In a speech in 1951, Li Fuchun, one of a handful of technocratically minded leaders, summarily dismissed the utility of Nationalist-era statistics, branding them an Anglo-American bourgeois conceit, unsuitable for ‘managing and supervising the country’. New China needed a new kind of statistics, he declared. .... With their sights set and rightful purpose claimed, Chinese statisticians proceeded to interpret Marxism’s explicit teleology as grounds to reject the existence of chance and probability in the social world. In their eyes, there was nothing uncertain about mankind’s march towards socialism and, eventually, communism. What role, then, could probability or randomness play in the study of social affairs?
The implications for statistical methods were profound. In rejecting probability, and the larger area of mathematical statistics within which it belonged, China’s statisticians discarded a large array of techniques, none more critical than the era’s newest and most exciting fact-generating technology – large-scale random sampling. Instead, they decided that the only correct way to ascertain social facts was to count them exhaustively. Only in this way could extensive, complete and objective knowledge be generated.
Enormous efforts were made to manage China's economy in a direct way with the use of government statistics. The economy was divided into 13 sectors. Information was to flow from villages to counties to provincial bureaus to the national government, and then plans would flow back down through this hierarchy. In the mid-1950s, more than 200,000 statistics workers were spread across 750,000 villages and 2,200 counties. Unsurprisingly, this system was plagued by slow turnaround times, estimates from lower levels that couldn't be reconciled at higher levels, problems where those lower in the pyramid did not to produce as they were told, and over-optimistic numbers.
[T]he dream of total information, so alluring as an ideal, was a nightmare in practice. Every level of the statistical system contributed to the overproduction of data. In a system that valued the production of material goods above all else, the only way a white-collar service such as statistics could draw attention to itself was by claiming, as Feng did, that statistical tables were a material contribution to the economy, just like wheat and steel. With the production of tables so incentivised, the entire system responded with gusto to produce them. Soon, there were so many reports circulating that it was impossible to keep track of them. Internal memoranda bemoaned the chaos, but it was a pithy four-character phrase that truly captured the exasperation.
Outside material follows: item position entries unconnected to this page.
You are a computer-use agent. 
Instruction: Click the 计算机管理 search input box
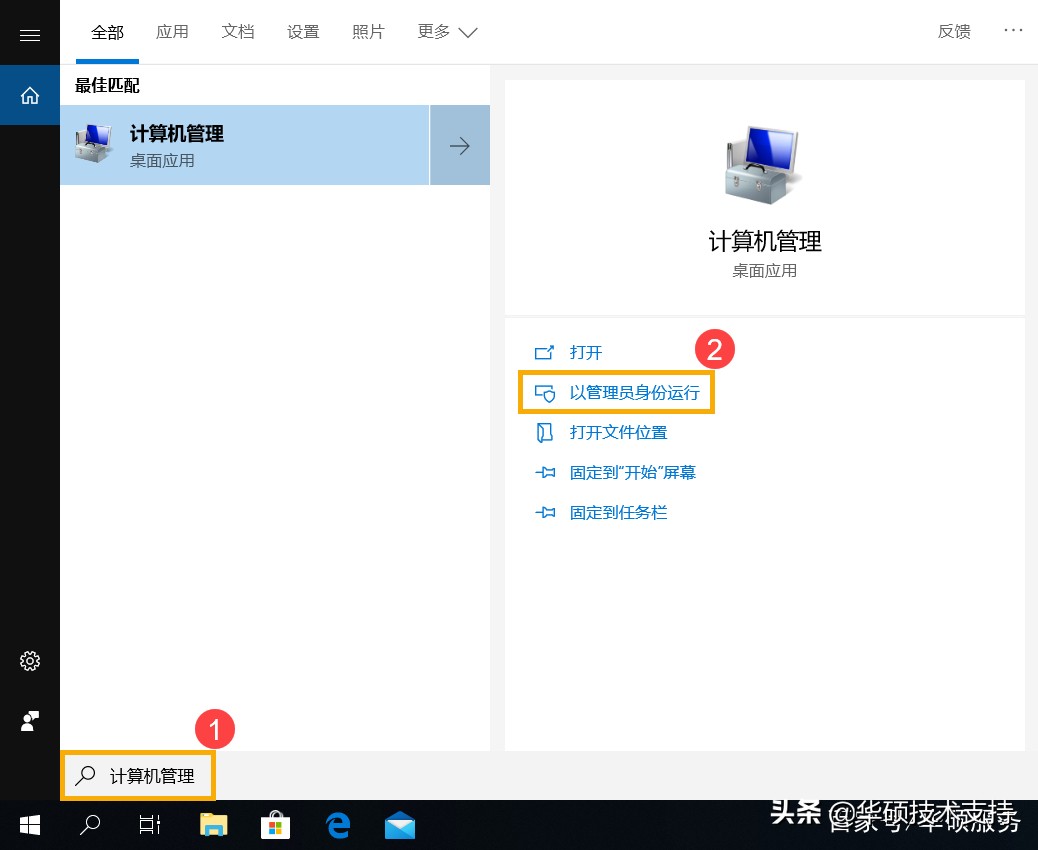(138, 776)
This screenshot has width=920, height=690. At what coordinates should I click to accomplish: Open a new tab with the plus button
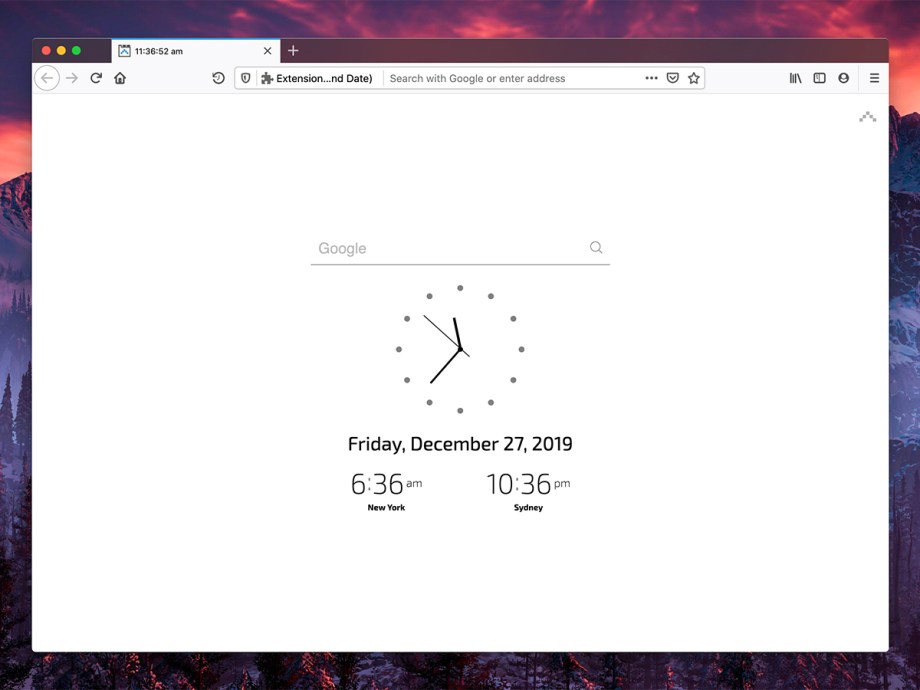(293, 50)
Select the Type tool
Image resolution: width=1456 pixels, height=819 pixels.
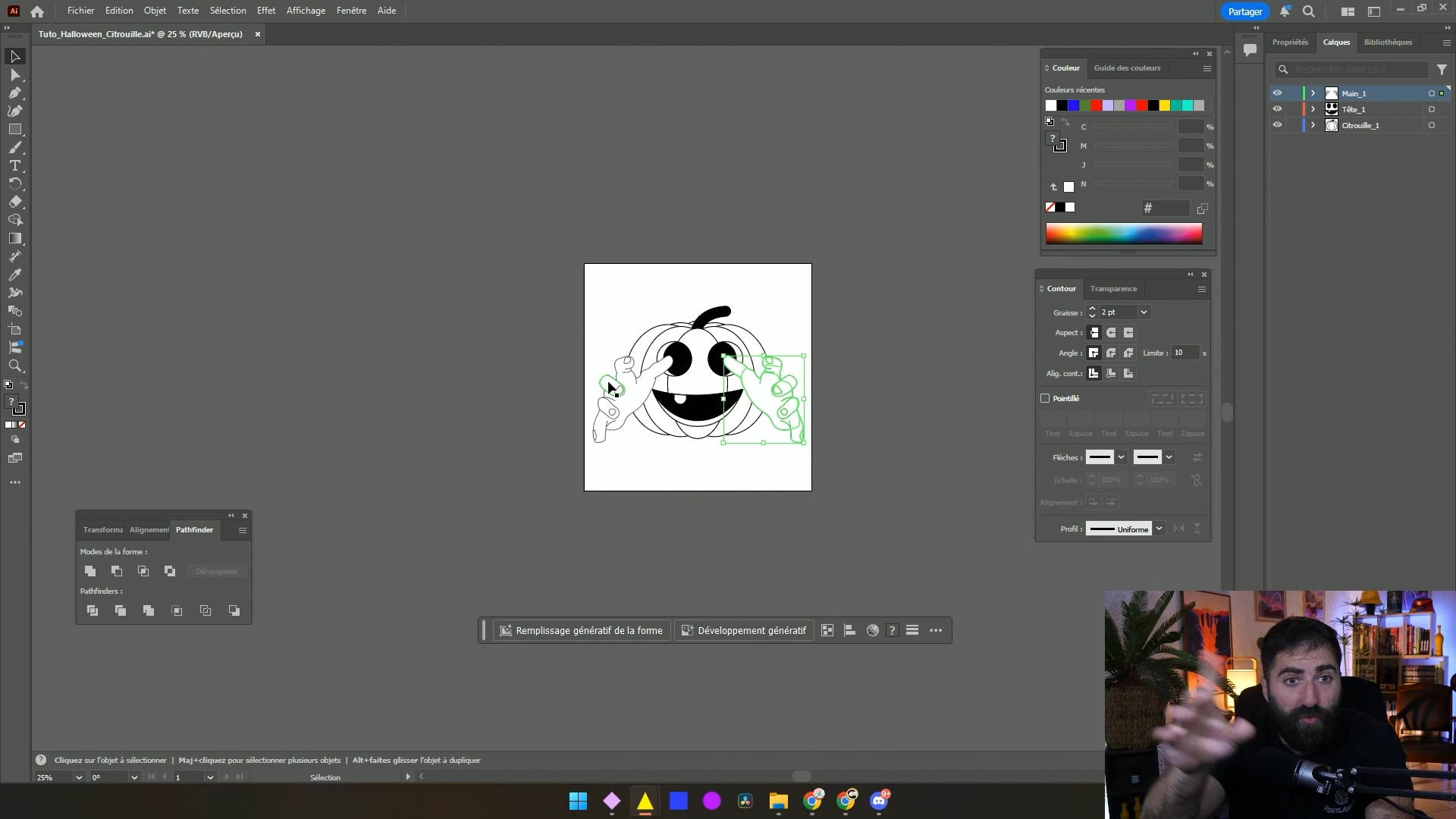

Translated, it reads: ‘Useless at the moment of creation!’By the late 1950s, both statistical sampling and exhaustive enumeration were out of favor. Instead, government "statistics were to rely on case studies.
In the world of data collection, the Great Leap Forward marked a turn away from exhaustive enumeration and the adoption, instead, of decentralised and ethnographic methods. A tract from 1927 on rural investigation, authored by Mao, became the new methodological model for data collection. True knowledge could be gained only by a detailed, in-person investigation, not through vast exhaustive surveys nor through randomised sampling. The shift left the statistical apparatus with no reliable means to check its own data.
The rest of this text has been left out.